> [PROBLEM DETAILS]
List every court case cited by name in the court opinion excerpt below, giving each case once.

> [EXCERPTED PASSAGE]
%%
To apply that general standard here, the court must consider whether there is any reasonable possibility that a state court might find that plaintiff has a claim against Lutheran Hospital that falls outside the scope of the Medical Malpractice Act, so that the claim is now ripe for litigation. Giving the plaintiff the benefit of disputes as to both facts and law, the answer is yes. The court cannot find fraudulent joinder here.

The special procedures under the supervision of the Indiana Department of Insurance apply to claims for "malpractice." See Ind. Code §§ 34-18-8-1 -4. The Medical Malpractice Act defines "malpractice" as "a tort or breach of contract based on health care or professional services that were provided, or that should have been provided, by a health care provider, to a patient." Ind. Code § 34-18-2-18. The Act defines a tort as a "a legal wrong, breach of duty, or negligent or unlawful act or omission proximately causing injury or damage to another." Ind. Code § 34-18-2-28.

Indiana courts have repeatedly explained that the Act does not apply to every negligent act or omission by a health care provider. E.g., Winona Memorial Foundation v. Lomax, 465 N.E.2d 731, 742 (Ind.App. 1984) (holding that hospital patient's "premises liability" claim for injuries resulting from fall caused by negligent maintenance of hospital floor was not a malpractice claim within the scope of the Act). In general, "the Act applies to conduct, curative or salutary in nature, by a health care provider acting in his or her professional capacity, and is designed to exclude only conduct which is unrelated to the promotion of a patient's health or the provider's exercise of professional expertise, skill, or judgment." Winona Memorial Hosp., Ltd. P'ship v. Kuester, 737 N.E.2d 824, 828 (Ind.App. 2000), citing Methodist Hospital of Indiana, Inc. v. Ray, 551 N.E.2d 463, 466 (Ind.App. 1990), adopted on transfer, 558 N.E.2d 829 (Ind. 1990). The Act requires malpractice claims to be evaluated by an expert medical panel before they can be pursued in court. The scope of the panel's expertise can be useful in considering whether a claim qualifies as "malpractice" under the Act, and is thus required to be submitted to a panel, or whether a claim is one for ordinary negligence and not subject to the Act. "Such matters as the maintenance of reasonably safe premises are within the common knowledge and experience of the average person. Health care providers, who must make up the medical review panel . . . are no more qualified as experts on such matters than the average juror." Winona Mem'l Found. v. Lomax, 465 N.E.2d at 740.
%%
> [ENTRIES SHOWN]
%%
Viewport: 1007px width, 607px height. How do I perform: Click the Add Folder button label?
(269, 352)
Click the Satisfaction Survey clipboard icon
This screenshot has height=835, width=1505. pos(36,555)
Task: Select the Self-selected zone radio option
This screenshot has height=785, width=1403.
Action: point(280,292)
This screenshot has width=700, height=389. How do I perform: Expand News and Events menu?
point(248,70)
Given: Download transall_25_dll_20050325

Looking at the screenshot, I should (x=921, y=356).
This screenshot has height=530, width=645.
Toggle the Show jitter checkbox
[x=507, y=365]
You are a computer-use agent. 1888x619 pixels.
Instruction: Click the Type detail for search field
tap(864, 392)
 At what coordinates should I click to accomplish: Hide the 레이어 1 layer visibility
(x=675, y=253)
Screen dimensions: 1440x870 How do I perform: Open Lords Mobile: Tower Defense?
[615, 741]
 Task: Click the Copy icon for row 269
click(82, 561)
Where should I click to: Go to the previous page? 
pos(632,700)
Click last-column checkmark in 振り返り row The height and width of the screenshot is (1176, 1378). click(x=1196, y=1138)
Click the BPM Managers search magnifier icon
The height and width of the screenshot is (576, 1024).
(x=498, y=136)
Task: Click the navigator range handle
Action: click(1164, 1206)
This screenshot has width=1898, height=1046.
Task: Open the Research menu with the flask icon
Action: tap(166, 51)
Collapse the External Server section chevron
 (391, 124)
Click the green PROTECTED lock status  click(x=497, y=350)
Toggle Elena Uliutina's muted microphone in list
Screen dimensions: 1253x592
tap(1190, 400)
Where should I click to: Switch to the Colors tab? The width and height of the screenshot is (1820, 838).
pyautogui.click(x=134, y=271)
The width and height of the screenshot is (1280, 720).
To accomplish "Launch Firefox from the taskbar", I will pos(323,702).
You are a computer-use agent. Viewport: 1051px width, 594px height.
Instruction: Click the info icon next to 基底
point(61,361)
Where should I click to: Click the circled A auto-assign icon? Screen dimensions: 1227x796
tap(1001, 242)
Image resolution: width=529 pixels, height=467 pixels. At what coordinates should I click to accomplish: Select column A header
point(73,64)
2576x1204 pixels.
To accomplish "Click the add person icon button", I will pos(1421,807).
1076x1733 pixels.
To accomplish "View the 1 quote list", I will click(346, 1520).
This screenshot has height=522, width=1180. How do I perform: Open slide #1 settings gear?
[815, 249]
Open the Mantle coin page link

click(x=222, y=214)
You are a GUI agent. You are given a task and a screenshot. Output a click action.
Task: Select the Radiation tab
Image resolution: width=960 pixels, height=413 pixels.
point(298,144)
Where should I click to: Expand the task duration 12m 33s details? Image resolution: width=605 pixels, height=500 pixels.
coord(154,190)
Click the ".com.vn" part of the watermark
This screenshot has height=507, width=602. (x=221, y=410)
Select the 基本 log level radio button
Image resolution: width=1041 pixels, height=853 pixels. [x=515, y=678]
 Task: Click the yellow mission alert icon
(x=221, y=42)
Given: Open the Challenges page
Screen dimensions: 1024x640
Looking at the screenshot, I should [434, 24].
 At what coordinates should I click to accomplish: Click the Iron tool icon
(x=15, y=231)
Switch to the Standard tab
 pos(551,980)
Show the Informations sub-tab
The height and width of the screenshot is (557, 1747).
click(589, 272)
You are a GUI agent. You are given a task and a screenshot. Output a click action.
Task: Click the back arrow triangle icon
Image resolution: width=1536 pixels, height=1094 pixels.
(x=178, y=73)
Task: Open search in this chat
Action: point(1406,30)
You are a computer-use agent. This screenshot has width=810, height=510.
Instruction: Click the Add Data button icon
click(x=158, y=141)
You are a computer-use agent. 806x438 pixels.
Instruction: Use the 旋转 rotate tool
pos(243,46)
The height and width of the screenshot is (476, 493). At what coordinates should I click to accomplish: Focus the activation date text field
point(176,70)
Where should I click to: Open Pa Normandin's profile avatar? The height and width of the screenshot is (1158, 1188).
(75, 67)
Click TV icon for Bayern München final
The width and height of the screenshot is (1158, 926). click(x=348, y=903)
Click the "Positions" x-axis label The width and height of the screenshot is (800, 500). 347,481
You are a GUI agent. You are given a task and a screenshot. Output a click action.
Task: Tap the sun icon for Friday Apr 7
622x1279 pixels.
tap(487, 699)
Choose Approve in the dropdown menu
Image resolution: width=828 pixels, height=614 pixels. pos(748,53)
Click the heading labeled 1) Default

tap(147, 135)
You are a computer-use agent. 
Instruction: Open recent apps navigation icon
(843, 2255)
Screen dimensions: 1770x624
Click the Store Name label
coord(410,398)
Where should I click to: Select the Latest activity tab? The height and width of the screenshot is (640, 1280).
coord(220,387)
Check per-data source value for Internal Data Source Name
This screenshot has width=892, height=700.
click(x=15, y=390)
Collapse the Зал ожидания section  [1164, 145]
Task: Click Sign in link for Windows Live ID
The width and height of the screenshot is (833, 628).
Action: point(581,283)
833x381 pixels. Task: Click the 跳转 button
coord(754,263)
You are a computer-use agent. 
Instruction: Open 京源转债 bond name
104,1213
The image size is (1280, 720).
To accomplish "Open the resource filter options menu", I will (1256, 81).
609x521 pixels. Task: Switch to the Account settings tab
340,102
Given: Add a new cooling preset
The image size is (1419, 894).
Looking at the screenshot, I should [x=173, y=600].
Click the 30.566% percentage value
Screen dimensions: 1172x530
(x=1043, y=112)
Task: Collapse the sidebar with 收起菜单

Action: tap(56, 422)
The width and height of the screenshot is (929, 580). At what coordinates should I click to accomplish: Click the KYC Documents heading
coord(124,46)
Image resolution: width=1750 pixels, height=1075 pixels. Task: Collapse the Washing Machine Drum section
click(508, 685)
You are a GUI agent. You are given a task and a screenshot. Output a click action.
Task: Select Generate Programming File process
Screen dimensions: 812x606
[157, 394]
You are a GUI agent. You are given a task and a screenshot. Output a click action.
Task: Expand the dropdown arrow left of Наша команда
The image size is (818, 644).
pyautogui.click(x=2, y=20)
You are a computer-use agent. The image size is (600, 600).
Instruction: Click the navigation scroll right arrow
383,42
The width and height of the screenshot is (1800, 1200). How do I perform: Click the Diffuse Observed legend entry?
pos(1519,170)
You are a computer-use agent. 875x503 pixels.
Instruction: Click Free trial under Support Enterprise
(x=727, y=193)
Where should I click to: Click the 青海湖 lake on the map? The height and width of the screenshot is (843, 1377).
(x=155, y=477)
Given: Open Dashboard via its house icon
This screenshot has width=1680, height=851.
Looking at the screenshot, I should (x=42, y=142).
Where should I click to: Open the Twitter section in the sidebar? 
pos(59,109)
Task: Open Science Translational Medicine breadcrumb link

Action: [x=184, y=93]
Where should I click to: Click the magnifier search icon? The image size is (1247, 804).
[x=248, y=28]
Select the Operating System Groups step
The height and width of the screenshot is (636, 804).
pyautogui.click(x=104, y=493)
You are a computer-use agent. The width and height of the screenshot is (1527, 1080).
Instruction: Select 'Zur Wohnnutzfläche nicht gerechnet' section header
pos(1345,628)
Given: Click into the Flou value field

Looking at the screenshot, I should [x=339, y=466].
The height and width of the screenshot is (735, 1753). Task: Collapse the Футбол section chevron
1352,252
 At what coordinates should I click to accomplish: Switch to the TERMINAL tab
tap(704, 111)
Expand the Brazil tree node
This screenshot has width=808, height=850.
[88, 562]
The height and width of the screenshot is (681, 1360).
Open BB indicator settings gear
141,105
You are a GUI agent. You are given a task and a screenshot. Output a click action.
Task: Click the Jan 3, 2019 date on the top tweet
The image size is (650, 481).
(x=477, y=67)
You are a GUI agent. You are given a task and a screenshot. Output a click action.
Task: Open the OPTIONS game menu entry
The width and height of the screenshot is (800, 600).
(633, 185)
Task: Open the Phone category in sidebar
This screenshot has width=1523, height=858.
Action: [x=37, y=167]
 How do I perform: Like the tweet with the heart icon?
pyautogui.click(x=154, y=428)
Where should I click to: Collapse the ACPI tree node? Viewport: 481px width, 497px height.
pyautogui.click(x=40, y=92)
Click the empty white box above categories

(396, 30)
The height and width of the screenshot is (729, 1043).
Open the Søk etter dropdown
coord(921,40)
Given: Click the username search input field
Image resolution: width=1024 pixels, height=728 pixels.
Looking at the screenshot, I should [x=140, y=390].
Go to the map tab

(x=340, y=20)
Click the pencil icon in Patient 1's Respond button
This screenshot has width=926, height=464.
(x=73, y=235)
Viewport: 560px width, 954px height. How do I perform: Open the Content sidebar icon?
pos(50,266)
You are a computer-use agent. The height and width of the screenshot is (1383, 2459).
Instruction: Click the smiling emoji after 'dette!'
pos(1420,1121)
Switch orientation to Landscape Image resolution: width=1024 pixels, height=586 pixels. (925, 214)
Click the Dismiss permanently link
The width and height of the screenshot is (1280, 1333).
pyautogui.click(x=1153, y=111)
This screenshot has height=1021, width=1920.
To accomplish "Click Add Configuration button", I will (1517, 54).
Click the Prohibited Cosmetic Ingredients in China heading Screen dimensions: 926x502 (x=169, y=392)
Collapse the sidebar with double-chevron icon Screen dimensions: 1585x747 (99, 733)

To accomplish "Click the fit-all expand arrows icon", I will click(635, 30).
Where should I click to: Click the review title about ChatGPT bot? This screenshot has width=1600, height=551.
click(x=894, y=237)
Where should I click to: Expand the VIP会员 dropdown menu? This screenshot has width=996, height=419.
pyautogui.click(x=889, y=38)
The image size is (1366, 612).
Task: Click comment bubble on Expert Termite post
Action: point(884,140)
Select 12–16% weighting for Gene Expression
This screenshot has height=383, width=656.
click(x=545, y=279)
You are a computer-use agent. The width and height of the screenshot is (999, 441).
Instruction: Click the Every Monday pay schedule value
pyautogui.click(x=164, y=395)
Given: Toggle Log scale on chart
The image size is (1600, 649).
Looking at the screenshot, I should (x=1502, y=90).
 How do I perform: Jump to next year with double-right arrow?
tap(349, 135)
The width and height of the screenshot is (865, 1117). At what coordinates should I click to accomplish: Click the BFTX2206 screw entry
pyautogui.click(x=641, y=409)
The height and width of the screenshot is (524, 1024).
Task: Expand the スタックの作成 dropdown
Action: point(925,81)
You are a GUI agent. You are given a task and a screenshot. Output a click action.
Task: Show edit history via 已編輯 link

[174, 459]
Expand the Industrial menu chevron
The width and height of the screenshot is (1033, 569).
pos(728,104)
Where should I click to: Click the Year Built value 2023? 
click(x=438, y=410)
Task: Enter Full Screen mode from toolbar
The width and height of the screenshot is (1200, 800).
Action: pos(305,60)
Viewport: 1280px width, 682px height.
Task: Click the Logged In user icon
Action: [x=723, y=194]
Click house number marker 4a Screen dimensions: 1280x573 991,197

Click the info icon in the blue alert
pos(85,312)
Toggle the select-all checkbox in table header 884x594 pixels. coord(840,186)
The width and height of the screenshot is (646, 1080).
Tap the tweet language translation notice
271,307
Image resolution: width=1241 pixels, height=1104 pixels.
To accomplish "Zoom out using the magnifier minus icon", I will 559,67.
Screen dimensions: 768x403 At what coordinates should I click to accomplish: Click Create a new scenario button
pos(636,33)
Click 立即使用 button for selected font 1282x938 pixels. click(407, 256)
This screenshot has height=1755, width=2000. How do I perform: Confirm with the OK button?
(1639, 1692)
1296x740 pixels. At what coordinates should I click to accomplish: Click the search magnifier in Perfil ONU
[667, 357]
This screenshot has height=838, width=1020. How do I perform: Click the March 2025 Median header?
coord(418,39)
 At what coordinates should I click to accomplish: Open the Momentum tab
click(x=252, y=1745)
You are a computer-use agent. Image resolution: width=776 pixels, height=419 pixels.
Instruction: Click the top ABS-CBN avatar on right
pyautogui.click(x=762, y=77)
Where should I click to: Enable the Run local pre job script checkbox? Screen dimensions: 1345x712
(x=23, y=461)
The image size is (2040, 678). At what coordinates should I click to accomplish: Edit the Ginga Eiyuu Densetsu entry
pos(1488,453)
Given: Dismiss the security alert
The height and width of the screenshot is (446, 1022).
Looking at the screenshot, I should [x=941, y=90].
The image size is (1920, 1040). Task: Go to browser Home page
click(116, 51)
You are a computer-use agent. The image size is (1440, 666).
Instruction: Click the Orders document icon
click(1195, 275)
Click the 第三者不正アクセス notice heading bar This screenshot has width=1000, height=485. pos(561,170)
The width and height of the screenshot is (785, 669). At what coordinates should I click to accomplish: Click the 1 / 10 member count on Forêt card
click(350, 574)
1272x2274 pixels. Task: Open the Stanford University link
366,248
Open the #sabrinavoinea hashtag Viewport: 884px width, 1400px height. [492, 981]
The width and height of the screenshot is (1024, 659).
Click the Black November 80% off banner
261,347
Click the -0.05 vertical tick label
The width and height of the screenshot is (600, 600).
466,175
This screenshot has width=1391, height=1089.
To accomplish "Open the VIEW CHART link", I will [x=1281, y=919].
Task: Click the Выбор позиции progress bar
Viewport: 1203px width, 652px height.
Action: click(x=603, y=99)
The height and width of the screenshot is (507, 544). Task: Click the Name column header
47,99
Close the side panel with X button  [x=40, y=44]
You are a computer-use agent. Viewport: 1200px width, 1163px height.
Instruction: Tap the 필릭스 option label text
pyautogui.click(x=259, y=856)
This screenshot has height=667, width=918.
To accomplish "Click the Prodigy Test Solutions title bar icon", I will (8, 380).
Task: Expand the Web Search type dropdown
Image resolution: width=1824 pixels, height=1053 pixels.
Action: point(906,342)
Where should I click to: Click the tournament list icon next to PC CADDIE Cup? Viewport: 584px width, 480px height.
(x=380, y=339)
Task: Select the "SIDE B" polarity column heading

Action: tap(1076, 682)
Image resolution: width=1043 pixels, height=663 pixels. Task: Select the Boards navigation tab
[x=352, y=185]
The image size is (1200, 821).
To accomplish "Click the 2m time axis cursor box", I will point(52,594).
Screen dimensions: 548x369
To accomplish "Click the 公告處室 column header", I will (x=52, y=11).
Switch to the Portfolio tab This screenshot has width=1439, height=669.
%%
> [PROBLEM SOLUTION]
Winona Memorial Foundation v. Lomax
Winona Memorial Hosp., Ltd. P'ship v. Kuester
Methodist Hospital of Indiana, Inc. v. Ray